** Opening Extracted material block **

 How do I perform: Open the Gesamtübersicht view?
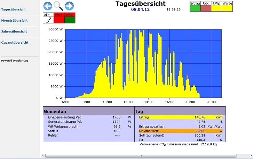15,43
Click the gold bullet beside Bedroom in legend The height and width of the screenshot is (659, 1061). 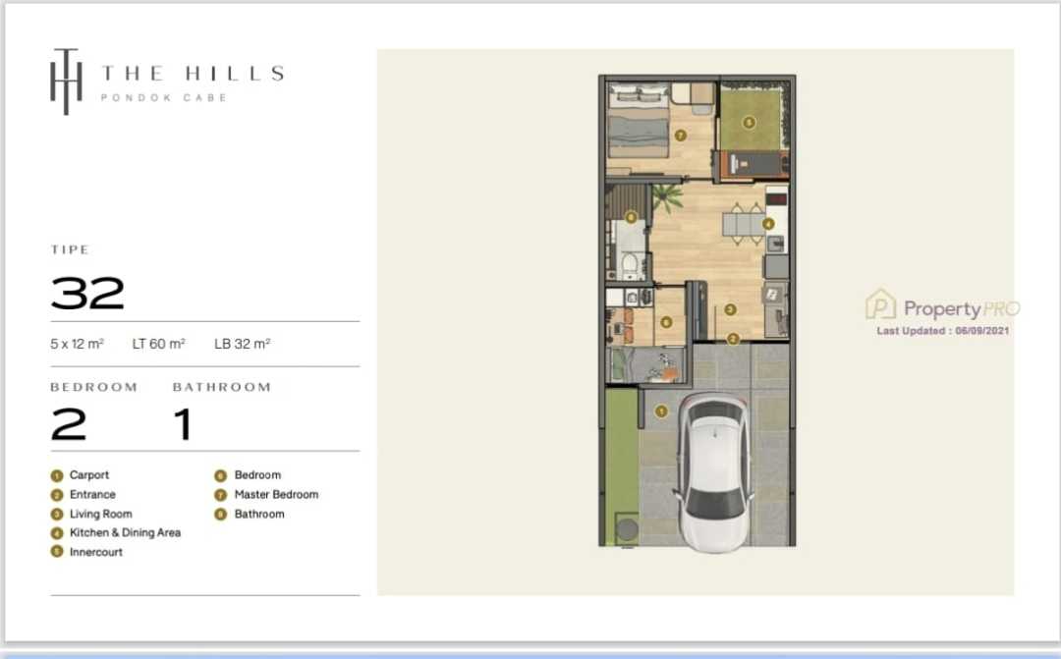coord(221,475)
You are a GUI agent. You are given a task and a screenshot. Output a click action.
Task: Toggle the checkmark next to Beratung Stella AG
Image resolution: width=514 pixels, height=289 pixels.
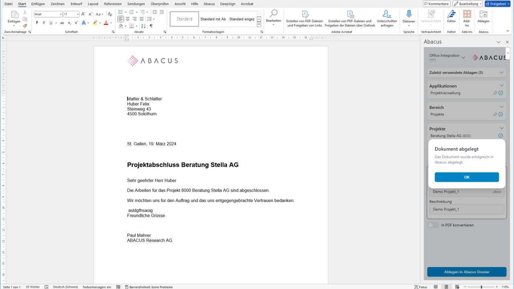(x=500, y=136)
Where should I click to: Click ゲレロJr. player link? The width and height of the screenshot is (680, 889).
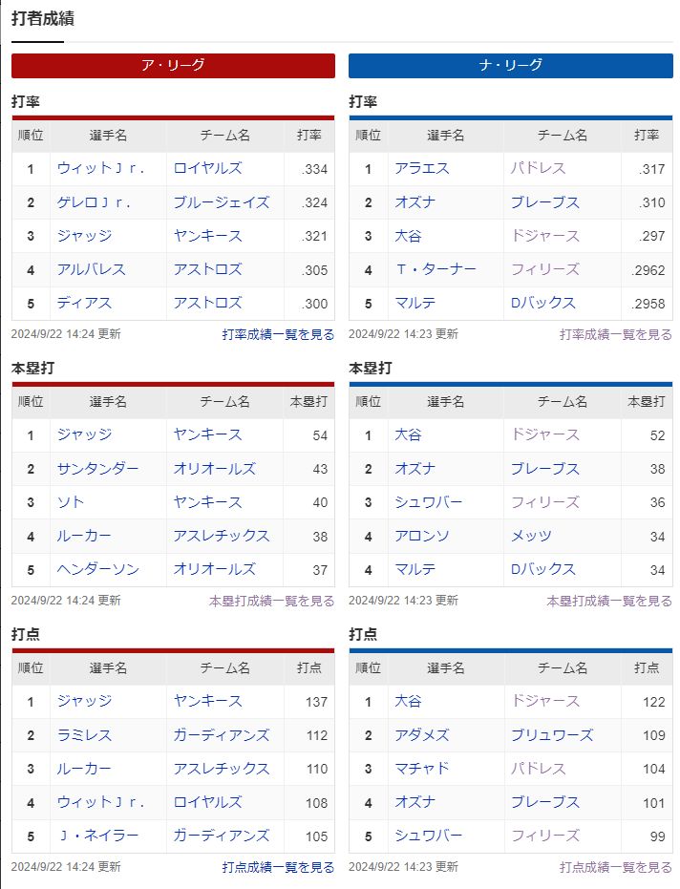click(94, 202)
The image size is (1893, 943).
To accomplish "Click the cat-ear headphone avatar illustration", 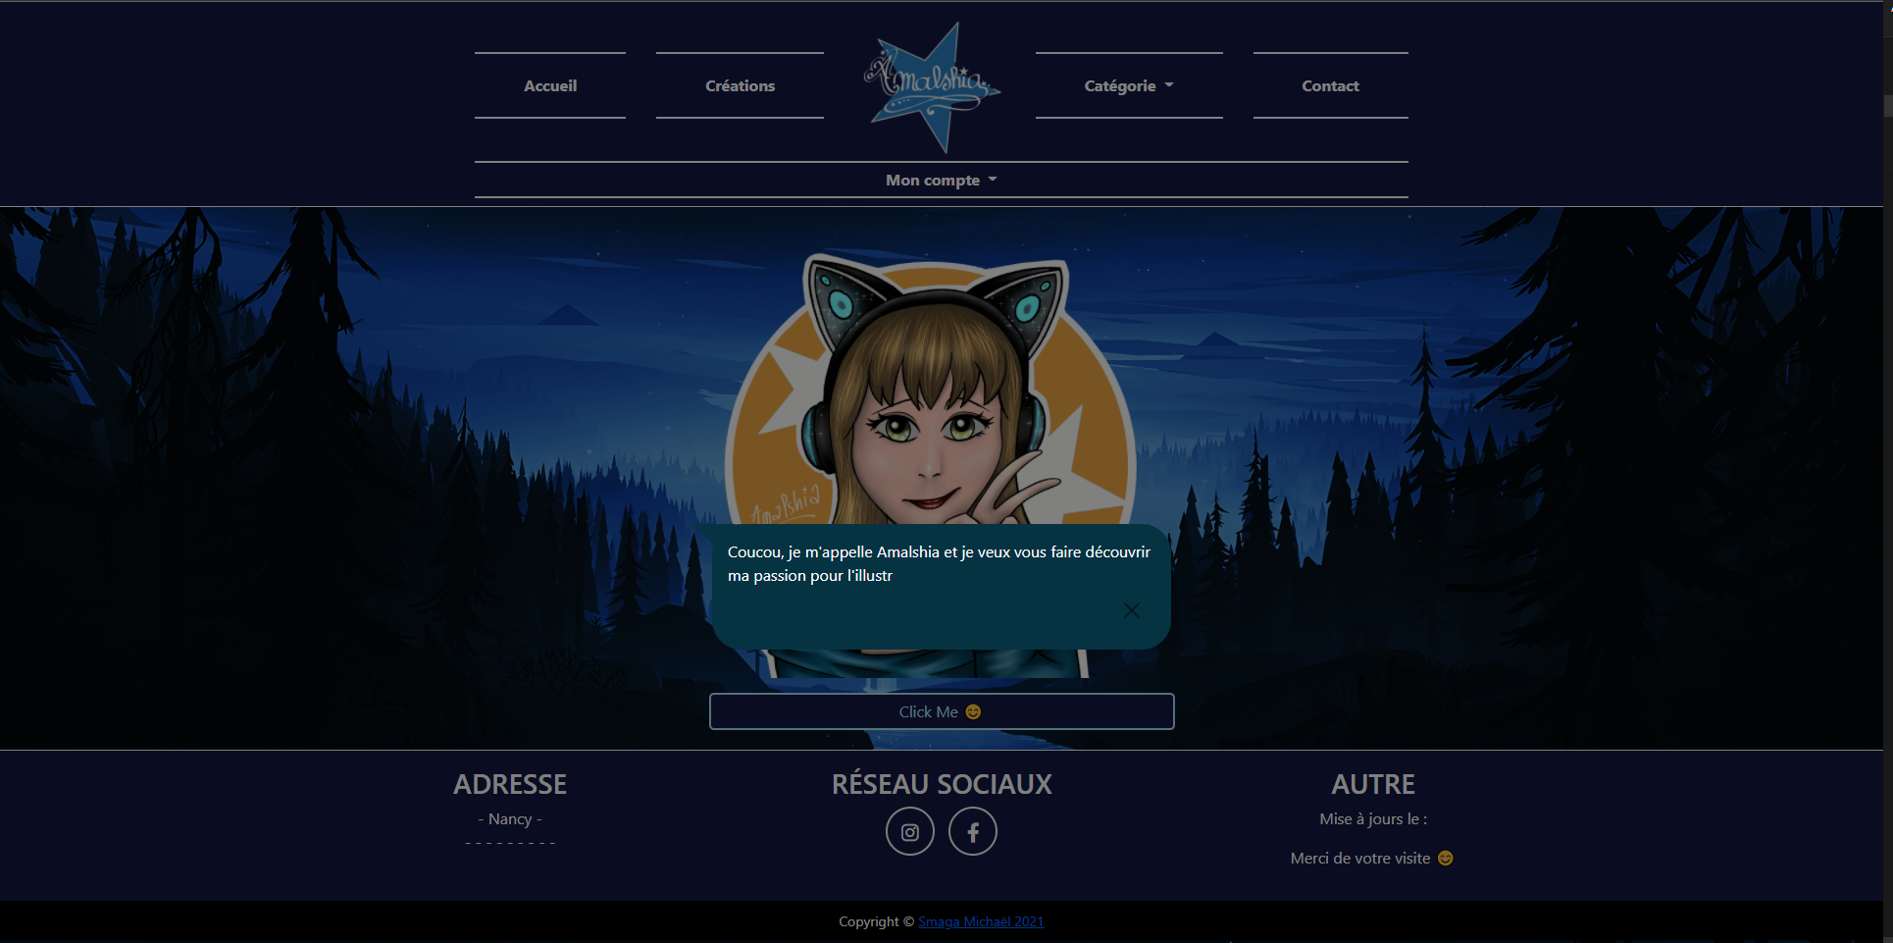I will click(x=932, y=393).
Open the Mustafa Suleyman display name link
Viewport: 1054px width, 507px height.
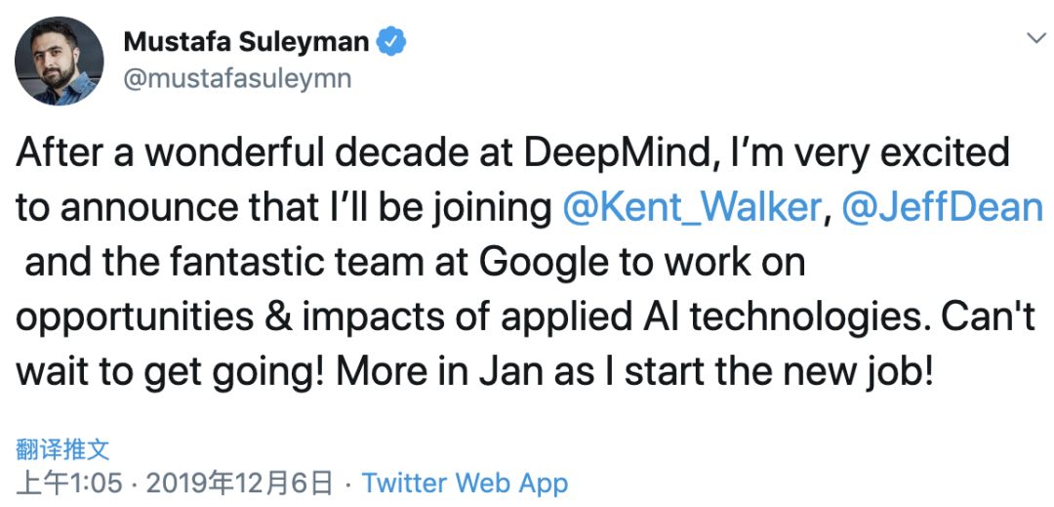click(x=246, y=42)
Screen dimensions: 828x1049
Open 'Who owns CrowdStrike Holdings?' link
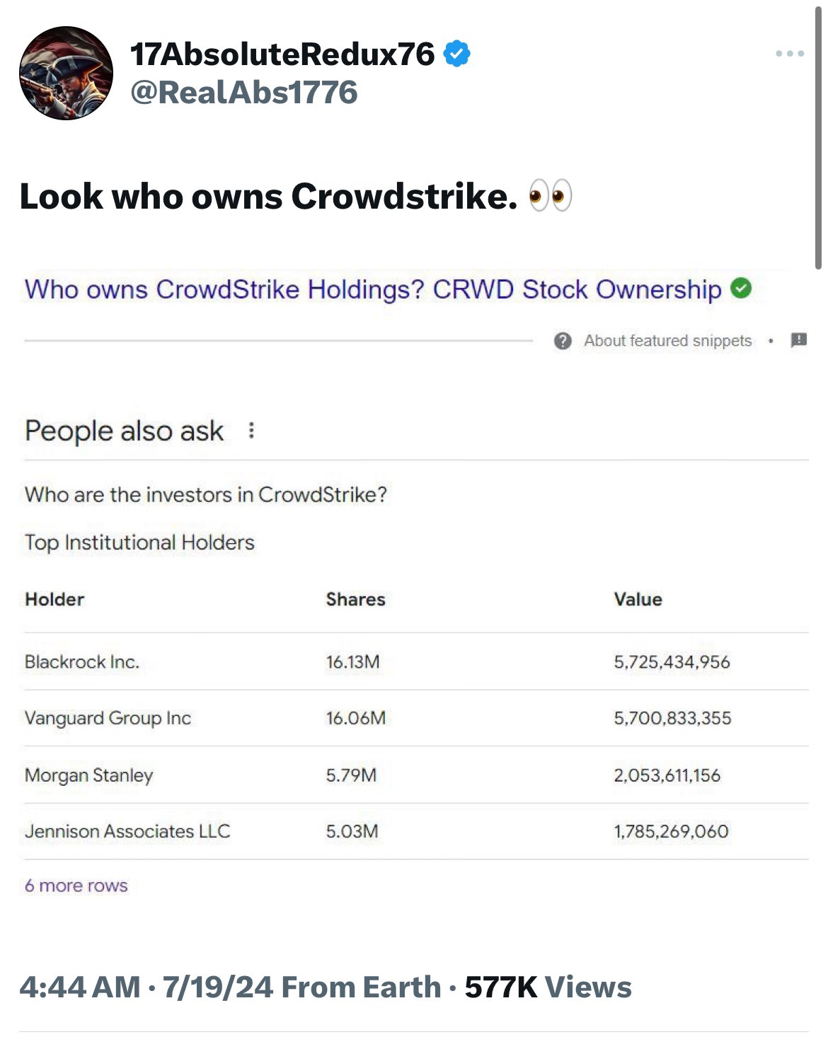[x=372, y=289]
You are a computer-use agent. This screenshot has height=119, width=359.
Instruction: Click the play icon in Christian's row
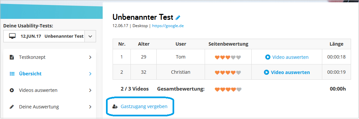[266, 72]
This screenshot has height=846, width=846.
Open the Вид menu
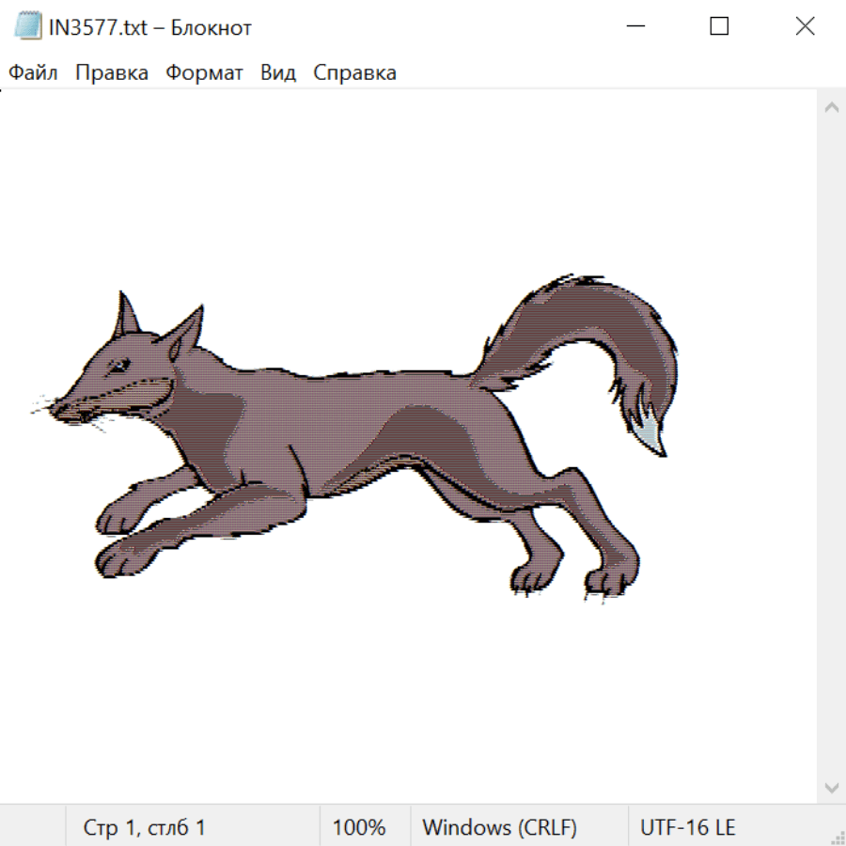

** Closing Extracted material block **

> [Task item]
Check each line of the entries above, and show every one holding the word "agent".

> [Result]
You are a GUI agent. You are given a task and a screenshot. Output a click action.
You are a computer-use agent. This screenshot has height=119, width=359.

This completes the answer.